[XLVI]
POULTRY HOUSES
There are a hundred ways of raising chickens, and ninety of them are wrong.
This is not a treatise on poultry raising, for there are many elements which enter into the problem—incubation, brooding, feeding, etc. But assuming that one of the main points aimed at is the production of eggs in winter, when they are scarce and expensive, the housing of chickens is admitted by poultry raisers to be one of the first considerations.
The house should be sixteen feet deep, should face south, and no glass should be used in its construction. A window nine or ten feet long by two and a half feet high placed four feet above the ground is recommended, and it should be covered with netting or chicken wire on the outside, but left open all day, even in zero weather. It is closed at night, by a screen of canvas or duck fastened to a light wooden frame. The frame is hinged at the top, and hooked up to the ceiling during the day.
The following description is taken from the experience of several poultry men who have been successful, and have made money by selling eggs.
The principle of this construction is that ventilation is a prime necessity, and that dampness is the one thing to be avoided. With these objects attained, chickens will stand almost any amount of cold, and with proper feeding and the strictest cleanliness, egg production will continue throughout the winter.
Some successful men insist on a wooden floor, others recommend one of gravel ten inches deep. The construction given here calls for the gravel floor on the ground level.

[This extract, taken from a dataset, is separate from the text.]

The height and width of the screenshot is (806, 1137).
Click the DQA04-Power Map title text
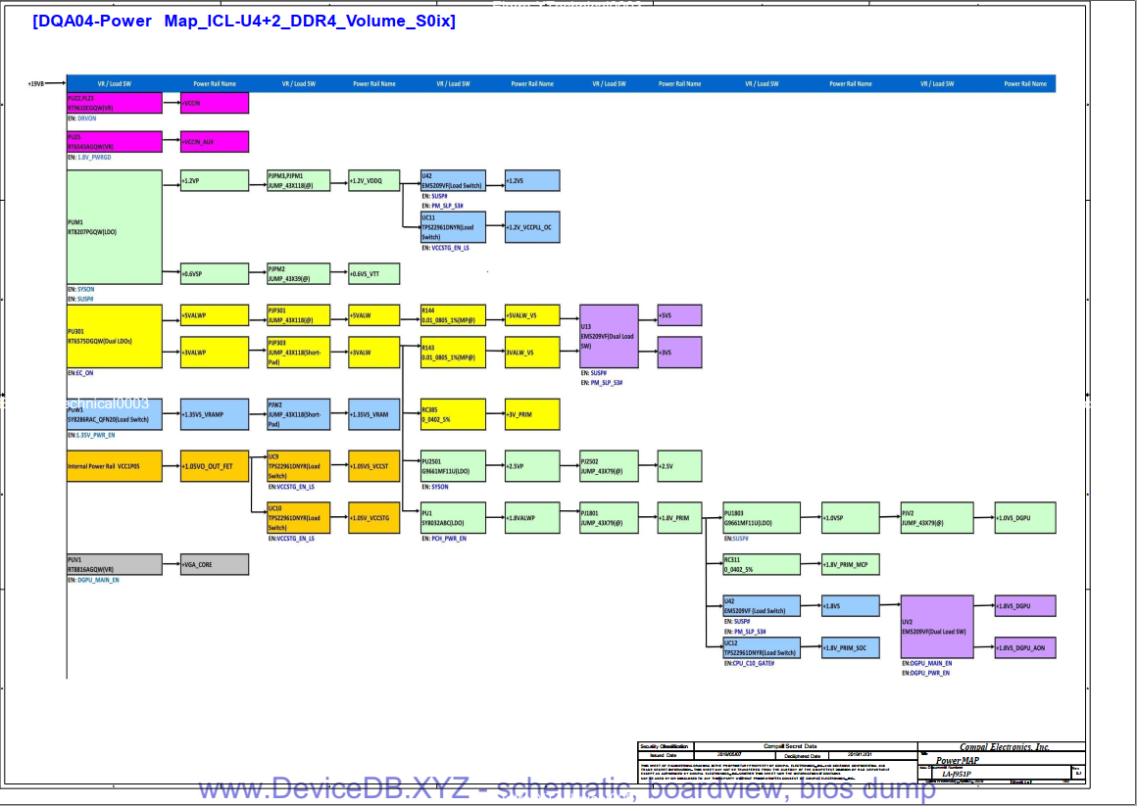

Many recommend a litter of straw ten inches or more deep on the gravel. The morning meal is thrown on this litter so that the chickens are forced to scratch for their breakfast, getting the blood in circulation by this early morning exercise.
As the method of building this house is typical of many outdoor structures, it will be taken up in detail. It would make an excellent work shop or cabin, with a few modifications, such as a floor of boards, and the addition of a few windows. Before it is finished the builders will probably regret, as our boys did, that it was to be used by their chickens instead of for themselves. (See [Fig. 222].)